My area is between the house and a masonry wall (not a property line wall though). For the time being I’m not planning on building anything “structural” where permits and codes would really come into play. Most every thing I’m thinking of doing would be movable, nothing really built in, so I don’t think clear acces is really an issue. Adding a hose bib or natural gas line to the area may technically require a permit, but I don’t think most people bother with permits for minor things like that. . . 
If I ever were to build some kind of roof structure, that would be a different story. Permits definitely involved, setbacks, clear access, etc. all may be potential issues.


----------



## SonnyE (Apr 25, 2018)

Mattyt7 said:


> My area is between the house and a masonry wall (not a property line wall though). For the time being I’m not planning on building anything “structural” where permits and codes would really come into play. Most every thing I’m thinking of doing would be movable, nothing really built in, so I don’t think clear acces is really an issue. Adding a hose bib or natural gas line to the area may technically require a permit, but I don’t think most people bother with permits for minor things like that. . .
> If I ever were to build some kind of roof structure, that would be a different story. Permits definitely involved, setbacks, clear access, etc. all may be potential issues.

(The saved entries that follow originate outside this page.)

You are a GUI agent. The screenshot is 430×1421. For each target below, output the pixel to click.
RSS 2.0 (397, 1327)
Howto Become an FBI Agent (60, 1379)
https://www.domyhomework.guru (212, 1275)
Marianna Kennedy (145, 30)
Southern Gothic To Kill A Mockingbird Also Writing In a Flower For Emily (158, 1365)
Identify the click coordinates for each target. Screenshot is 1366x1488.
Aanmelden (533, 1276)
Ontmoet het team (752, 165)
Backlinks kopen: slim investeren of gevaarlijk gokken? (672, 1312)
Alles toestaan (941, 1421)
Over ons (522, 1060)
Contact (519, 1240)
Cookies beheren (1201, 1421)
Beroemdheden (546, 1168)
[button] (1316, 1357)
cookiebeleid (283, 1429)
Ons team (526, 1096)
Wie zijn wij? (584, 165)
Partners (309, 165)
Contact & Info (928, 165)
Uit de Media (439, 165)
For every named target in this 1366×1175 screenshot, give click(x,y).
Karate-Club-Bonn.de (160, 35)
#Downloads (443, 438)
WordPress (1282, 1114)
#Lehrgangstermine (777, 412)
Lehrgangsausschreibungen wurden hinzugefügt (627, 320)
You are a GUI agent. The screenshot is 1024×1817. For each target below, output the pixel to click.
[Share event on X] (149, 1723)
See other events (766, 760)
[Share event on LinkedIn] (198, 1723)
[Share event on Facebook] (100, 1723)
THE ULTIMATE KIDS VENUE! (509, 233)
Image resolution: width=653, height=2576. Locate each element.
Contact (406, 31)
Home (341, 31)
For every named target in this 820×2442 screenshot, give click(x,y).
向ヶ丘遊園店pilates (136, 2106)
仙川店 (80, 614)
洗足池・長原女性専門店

Even out here in Saugus, CA (dry, sunny, inland, twix desert and fog) I'd like a roof of sorts. Don't have what I want yet, but then, I do move slowly and methodical. ;)
NG, and an outlet (120V) can be bootlegged. But if you search outdoor kitchens there is lot of food for thought. Even if the preference is for a much more leisurely approach.
All can be done in small, baby steps, and let it grow to suit you. Pavers and sand make a nice base/patio, and can be done By Owner.


----------



## old sarge (Apr 25, 2018)

SonnyE said:


> All can be done in small, baby steps, and let it grow to suit you. Pavers and sand make a nice base/patio, and can be done By Owner.


YUP! I did the paver and sand when I bought the place in '95 after retiring.  The replacement with poured concrete is my wife's idea.  Somehow I just cannot see undoing all that work. But, then I am not boss around here.


----------